DATA SHOWN →
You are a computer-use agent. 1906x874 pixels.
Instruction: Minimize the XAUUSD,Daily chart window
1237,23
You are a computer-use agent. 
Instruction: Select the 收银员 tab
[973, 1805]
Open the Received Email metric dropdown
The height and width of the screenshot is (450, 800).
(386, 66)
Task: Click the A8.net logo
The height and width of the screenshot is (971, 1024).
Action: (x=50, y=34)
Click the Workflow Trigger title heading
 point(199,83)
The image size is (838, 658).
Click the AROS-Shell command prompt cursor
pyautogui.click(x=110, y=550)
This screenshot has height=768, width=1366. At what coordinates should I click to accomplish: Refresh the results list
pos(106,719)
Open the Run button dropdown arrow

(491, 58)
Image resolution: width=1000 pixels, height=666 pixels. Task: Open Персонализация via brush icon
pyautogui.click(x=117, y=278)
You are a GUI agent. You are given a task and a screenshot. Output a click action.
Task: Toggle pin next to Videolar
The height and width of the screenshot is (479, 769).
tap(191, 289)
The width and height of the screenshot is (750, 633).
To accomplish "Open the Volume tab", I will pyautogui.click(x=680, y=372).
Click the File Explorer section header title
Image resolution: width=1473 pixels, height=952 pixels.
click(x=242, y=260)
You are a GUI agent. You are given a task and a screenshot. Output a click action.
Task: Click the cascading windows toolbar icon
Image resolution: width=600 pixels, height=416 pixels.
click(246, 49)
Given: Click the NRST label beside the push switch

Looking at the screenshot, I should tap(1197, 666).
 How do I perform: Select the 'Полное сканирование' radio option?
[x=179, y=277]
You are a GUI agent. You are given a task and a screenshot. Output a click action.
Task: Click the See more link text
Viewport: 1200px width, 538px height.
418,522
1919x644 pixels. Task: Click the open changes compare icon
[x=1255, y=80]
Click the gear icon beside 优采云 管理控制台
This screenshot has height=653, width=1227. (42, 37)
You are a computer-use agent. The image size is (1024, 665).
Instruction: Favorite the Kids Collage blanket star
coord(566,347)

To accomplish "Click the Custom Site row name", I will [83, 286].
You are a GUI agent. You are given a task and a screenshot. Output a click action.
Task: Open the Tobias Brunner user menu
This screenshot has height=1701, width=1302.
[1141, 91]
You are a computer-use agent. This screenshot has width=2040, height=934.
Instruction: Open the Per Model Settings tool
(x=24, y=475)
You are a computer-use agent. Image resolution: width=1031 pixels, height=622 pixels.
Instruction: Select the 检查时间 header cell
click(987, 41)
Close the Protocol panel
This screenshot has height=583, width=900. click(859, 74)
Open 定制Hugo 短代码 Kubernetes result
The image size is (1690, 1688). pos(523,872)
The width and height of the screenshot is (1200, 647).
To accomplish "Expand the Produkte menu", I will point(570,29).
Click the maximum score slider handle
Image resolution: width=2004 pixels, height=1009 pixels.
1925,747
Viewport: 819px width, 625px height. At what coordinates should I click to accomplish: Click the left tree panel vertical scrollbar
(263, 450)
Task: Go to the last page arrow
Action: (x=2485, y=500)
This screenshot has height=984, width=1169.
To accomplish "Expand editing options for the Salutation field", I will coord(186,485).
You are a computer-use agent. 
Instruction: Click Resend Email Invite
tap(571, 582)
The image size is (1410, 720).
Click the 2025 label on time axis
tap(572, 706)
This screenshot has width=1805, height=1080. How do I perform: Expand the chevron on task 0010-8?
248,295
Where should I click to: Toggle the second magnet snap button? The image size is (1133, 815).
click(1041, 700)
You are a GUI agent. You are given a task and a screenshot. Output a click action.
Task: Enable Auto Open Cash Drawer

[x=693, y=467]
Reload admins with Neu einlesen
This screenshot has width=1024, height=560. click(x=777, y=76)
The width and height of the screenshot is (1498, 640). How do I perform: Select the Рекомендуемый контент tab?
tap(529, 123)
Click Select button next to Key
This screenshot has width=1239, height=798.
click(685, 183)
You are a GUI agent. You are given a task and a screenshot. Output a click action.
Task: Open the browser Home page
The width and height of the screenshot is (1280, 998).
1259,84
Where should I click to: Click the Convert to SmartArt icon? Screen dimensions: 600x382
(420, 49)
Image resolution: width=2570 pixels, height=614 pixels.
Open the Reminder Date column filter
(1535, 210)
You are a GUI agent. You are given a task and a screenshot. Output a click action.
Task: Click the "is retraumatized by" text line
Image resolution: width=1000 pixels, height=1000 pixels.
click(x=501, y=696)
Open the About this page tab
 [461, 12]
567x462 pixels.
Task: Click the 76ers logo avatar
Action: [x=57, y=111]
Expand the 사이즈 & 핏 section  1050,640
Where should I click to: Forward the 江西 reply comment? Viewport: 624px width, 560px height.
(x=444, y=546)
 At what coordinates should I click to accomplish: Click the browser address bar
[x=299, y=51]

EXERCISE GOAL → For the records above, give the number of lines containing the string "next" and no other words.

RESULT OF THE TASK → 2